Es muss doch möglich sein, das es immer zur selben Zeit passiert und nicht immer wann anders.

Sebastian

----------

## mv

Wie kommst Du darauf, dass bei Deiner cron-tab der Job um 23:40 Uhr gestartet werden soll?

Was um 23:40 Uhr passiert, ist doch nur, dass die cron.daily-Datei gelöscht wird.

Dadurch weiss dann der run-crons job, der um 23:45 Uhr gestartet wird, dass er dann beginnen wird,

die Scripte in /etc/cron.daily abzuarbeiten. Falls zu diesem Zeitpunkt ein vorheriger run-crons job noch nicht

beendet ist (also etwa derjenige, der um 23:30 gestartet wurde und möglicherweise gerade cron.weekly

abarbeitet), wird run-crons aufgeben und erst beim nächsten Aufruf (00:00 Uhr) damit anfangen.

Danach wird der run-crons job ganz brav beginnen, die Directories abzuarbeiten: Falls es der um

23:45 nicht geschafft hatte, ist um 00:00 Uhr auch bereits die Datei cron.hourly gelöscht, so dass

der um 00:00 Uhr gestartete cron-job also zunächst /etc/cron.hourly abarbeiten wird, bevor

schließlich /etc/cron.daily an die Reihe kommt. Innerhalb der Directories geht run-crons alphabetisch vor.

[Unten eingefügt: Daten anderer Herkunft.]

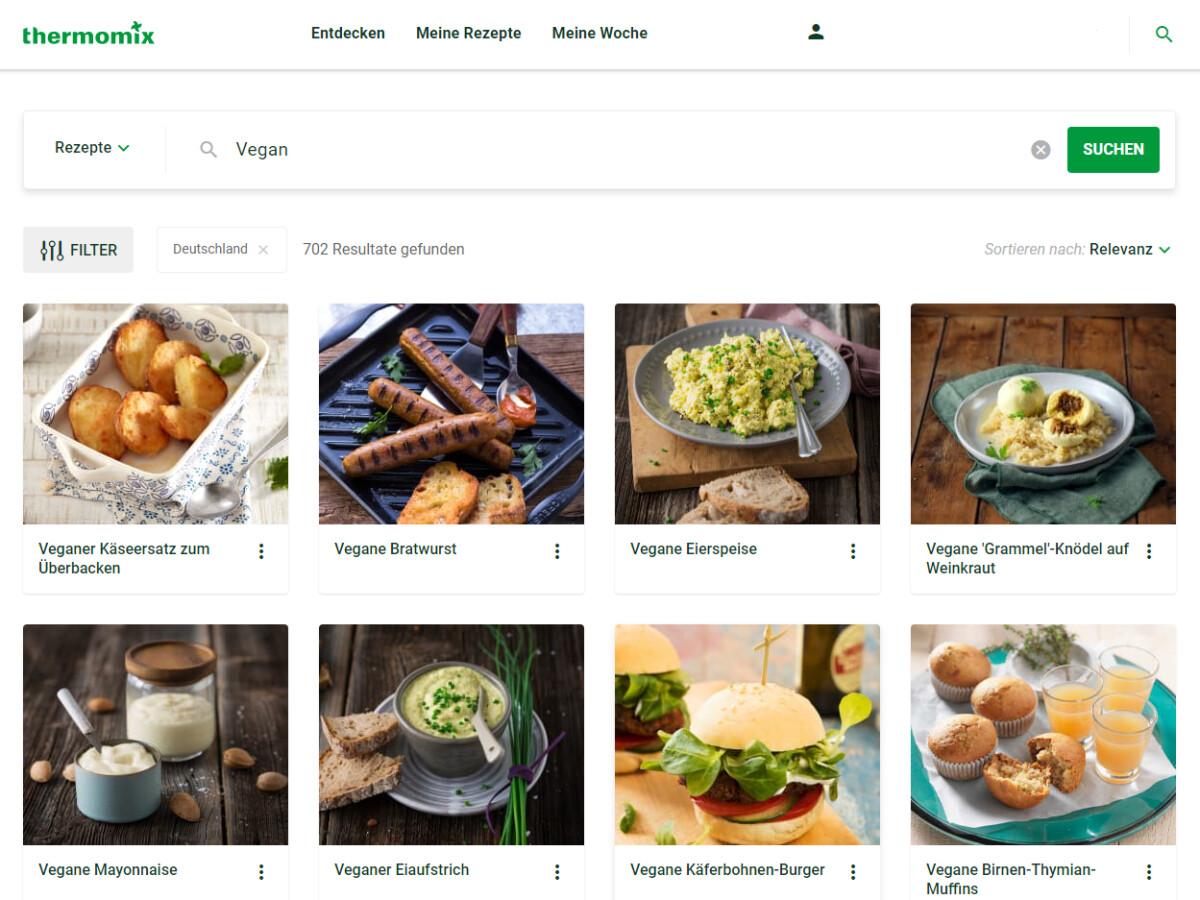1200x900 pixels.
Task: Expand the Rezepte category dropdown
Action: [92, 148]

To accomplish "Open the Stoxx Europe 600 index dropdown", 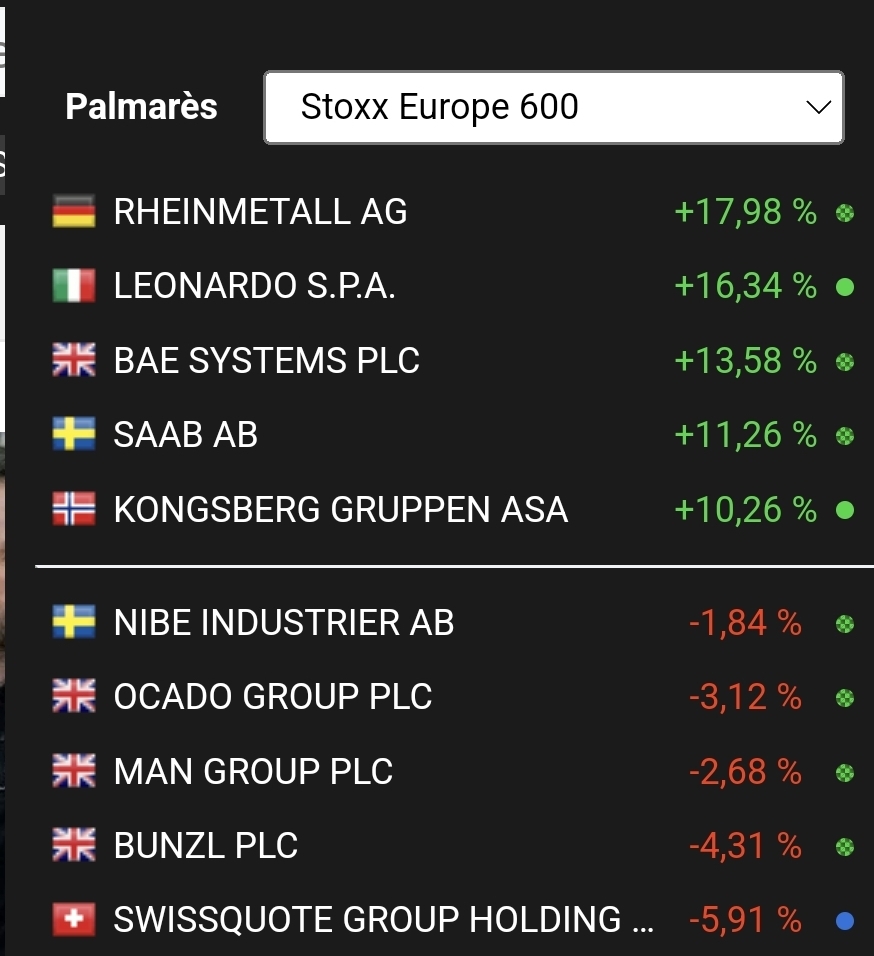I will coord(553,107).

Da die einzelnen Jobs i.a. verschieden lange brauchen, kann es dann auch verschieden lange brauchen,

bis Dein logrotate dran ist.

Abhilfe: /etc/cron.daily/logrotate in etwas umbenennen, was alphabetisch eher da ist, und

ev. den cron-weekly job eine Viertelstunde vorverlegen.

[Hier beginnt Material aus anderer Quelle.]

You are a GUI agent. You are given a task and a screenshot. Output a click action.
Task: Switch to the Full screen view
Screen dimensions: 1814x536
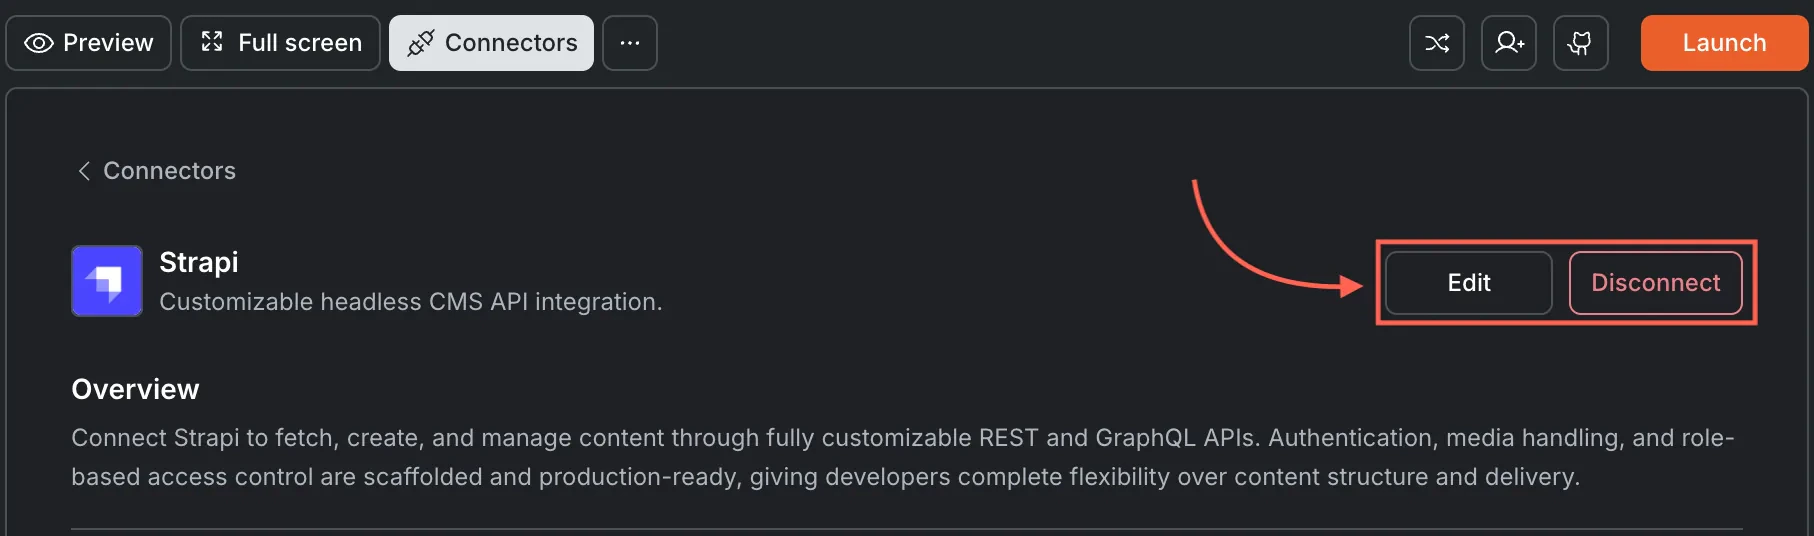click(x=280, y=43)
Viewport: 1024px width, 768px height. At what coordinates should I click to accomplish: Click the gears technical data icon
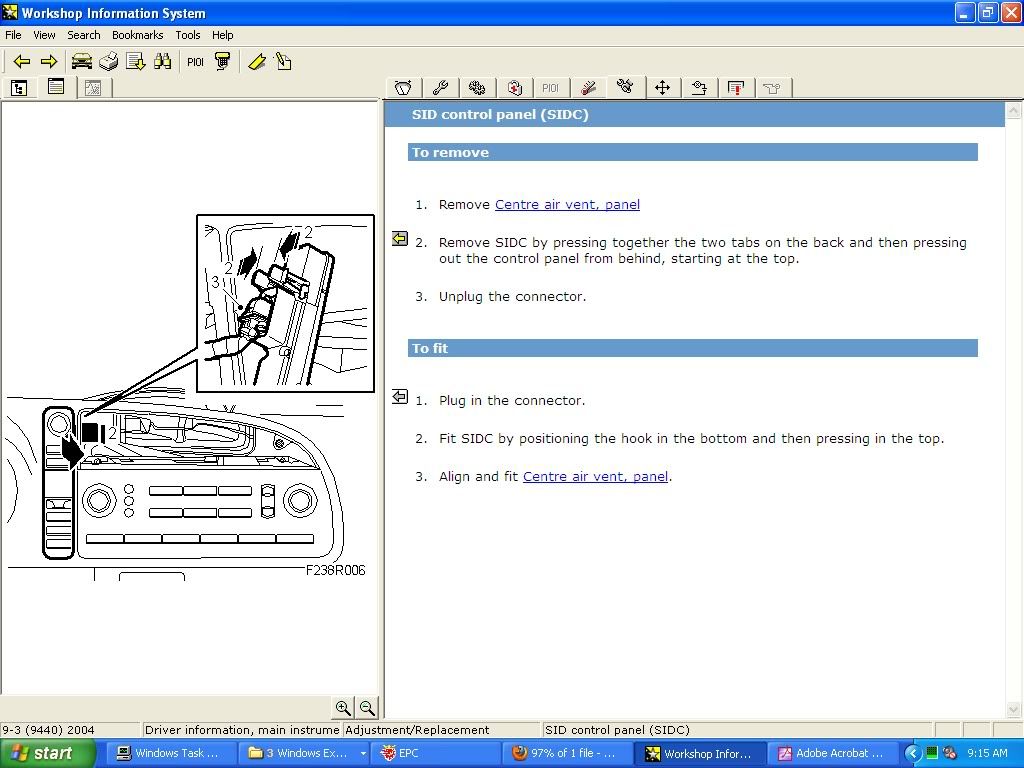(477, 87)
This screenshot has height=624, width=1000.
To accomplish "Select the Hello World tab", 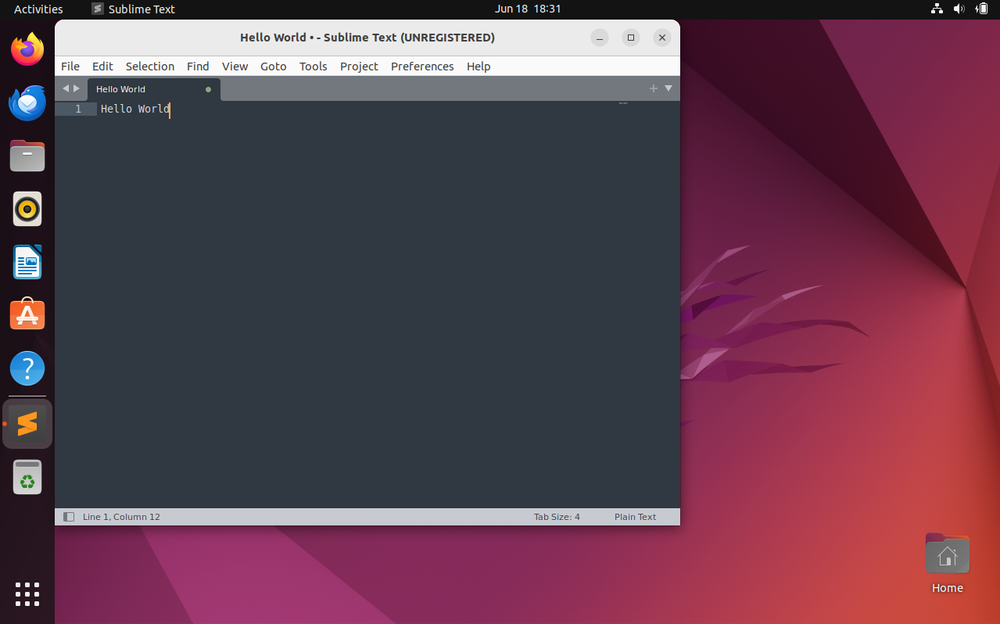I will (x=140, y=89).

Oder noch besser, den job direct in crontab eintragen: Dafür ist dieses Teil ja schließlich da;

der run-crons-Mechanismus soll ja nur eine statistisch langfristig korrekte Häufigkeit der

Aufrufe sichern und ist bei permanent laufenden Rechnern eher witzlos.

----------

## Hollowman

@ mv

Das ist ma ne Super Erklärung. Das hilft mir sehr weiter.

 *Quote:*   

> Abhilfe: /etc/cron.daily/logrotate in etwas umbenennen, was alphabetisch eher da ist, und
> 
> ev. den cron-weekly job eine Viertelstunde vorverlegen.
> 
> Oder noch besser, den job direct in crontab eintragen: Dafür ist dieses Teil ja schließlich da;
> ...

 

Das wollte ich eigentlich vermeiden. Ich bin nicht der einzige der diese Rechner betreut. Wenn dann einer ein update macht gibts das logrotate 2 mal. Das ist dann auch doof. Ich werde mir das mit den Zeiten von der Löschung mal genauer ansehen und den Daily Job vor alle anderen laufen lassen.

Dank dir

Sebastian

----------

## Necoro

Du könntest doch dein logrotate normal in die crontab eintragen ... und das /etc/cron.daily/logrotate durch eine Datei mit nur einem Kommentar "Logrotate steht direkt in der crontab, weil XY" ersetzen

----------